─── Data section

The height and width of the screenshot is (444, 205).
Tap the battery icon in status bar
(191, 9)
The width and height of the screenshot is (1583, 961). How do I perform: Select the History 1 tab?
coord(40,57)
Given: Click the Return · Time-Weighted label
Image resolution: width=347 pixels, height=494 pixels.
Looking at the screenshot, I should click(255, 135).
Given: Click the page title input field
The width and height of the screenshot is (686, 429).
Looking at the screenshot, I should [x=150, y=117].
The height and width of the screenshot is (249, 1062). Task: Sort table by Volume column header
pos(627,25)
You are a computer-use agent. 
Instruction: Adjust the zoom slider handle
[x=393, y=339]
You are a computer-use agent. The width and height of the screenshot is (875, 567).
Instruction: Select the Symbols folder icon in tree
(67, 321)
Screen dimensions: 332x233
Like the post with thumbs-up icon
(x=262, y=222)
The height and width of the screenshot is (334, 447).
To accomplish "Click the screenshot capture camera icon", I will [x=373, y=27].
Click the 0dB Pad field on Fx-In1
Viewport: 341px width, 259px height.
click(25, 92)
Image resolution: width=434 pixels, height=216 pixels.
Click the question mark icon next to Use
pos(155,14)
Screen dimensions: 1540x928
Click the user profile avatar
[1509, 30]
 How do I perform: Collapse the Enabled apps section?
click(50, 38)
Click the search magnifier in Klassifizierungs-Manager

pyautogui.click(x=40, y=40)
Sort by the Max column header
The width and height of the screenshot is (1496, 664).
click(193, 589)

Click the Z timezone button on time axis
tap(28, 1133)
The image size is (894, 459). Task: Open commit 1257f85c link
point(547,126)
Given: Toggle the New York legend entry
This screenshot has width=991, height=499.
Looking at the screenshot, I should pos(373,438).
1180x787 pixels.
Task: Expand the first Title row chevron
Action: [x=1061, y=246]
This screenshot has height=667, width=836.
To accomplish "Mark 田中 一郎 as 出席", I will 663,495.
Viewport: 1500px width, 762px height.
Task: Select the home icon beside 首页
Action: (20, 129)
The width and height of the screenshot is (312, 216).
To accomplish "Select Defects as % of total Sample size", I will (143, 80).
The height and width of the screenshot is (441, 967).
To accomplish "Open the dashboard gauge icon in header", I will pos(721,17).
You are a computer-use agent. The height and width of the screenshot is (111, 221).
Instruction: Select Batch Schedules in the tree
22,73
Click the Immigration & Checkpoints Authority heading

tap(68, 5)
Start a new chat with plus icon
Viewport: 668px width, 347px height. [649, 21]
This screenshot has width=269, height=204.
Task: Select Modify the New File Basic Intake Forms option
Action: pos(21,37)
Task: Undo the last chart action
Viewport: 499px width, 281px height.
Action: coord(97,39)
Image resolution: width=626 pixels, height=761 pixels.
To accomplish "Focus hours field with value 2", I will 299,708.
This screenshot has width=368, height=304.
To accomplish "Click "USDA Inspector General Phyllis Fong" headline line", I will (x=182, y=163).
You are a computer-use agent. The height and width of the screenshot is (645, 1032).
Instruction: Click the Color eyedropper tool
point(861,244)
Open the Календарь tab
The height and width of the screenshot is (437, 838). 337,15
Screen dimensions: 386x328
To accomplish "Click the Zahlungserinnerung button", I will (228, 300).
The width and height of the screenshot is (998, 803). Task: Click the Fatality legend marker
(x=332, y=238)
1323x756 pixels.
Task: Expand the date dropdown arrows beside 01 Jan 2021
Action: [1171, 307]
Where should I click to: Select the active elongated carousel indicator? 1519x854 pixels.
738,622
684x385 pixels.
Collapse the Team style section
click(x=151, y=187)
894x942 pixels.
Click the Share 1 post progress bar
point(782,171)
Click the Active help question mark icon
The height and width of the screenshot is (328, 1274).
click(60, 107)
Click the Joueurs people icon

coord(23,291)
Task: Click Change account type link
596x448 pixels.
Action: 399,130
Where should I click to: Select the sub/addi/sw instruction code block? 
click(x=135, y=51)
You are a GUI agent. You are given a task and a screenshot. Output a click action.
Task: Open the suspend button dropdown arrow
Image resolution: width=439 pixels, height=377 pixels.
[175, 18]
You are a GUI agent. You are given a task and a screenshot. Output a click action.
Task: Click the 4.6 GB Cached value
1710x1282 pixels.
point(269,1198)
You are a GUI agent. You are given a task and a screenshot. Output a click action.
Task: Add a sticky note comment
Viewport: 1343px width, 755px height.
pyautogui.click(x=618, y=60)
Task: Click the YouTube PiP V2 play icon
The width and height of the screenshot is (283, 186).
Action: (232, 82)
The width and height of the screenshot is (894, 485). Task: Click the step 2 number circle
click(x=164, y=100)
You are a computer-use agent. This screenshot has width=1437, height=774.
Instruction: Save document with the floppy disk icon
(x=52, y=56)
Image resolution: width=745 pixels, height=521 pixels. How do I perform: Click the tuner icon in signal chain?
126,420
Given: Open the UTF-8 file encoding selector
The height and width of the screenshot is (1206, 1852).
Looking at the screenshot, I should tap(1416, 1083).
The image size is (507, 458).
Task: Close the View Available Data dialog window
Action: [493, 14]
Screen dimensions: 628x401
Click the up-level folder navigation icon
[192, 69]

──────

Convert the entries from the line with "You are a computer-use agent. The width" to the line with "(x=262, y=222)" into a two-column CSV with the headers instruction and coordinates. Use one row per entry, put each value in a single quoted field, and replace line breaks with spaces.

**Exercise solution**
instruction,coordinates
"You are a computer-use agent. The width and height of the screenshot is (875, 567). Instruction: Select the Symbols folder icon in tree","(67, 321)"
"Screen dimensions: 332x233 Like the post with thumbs-up icon","(x=262, y=222)"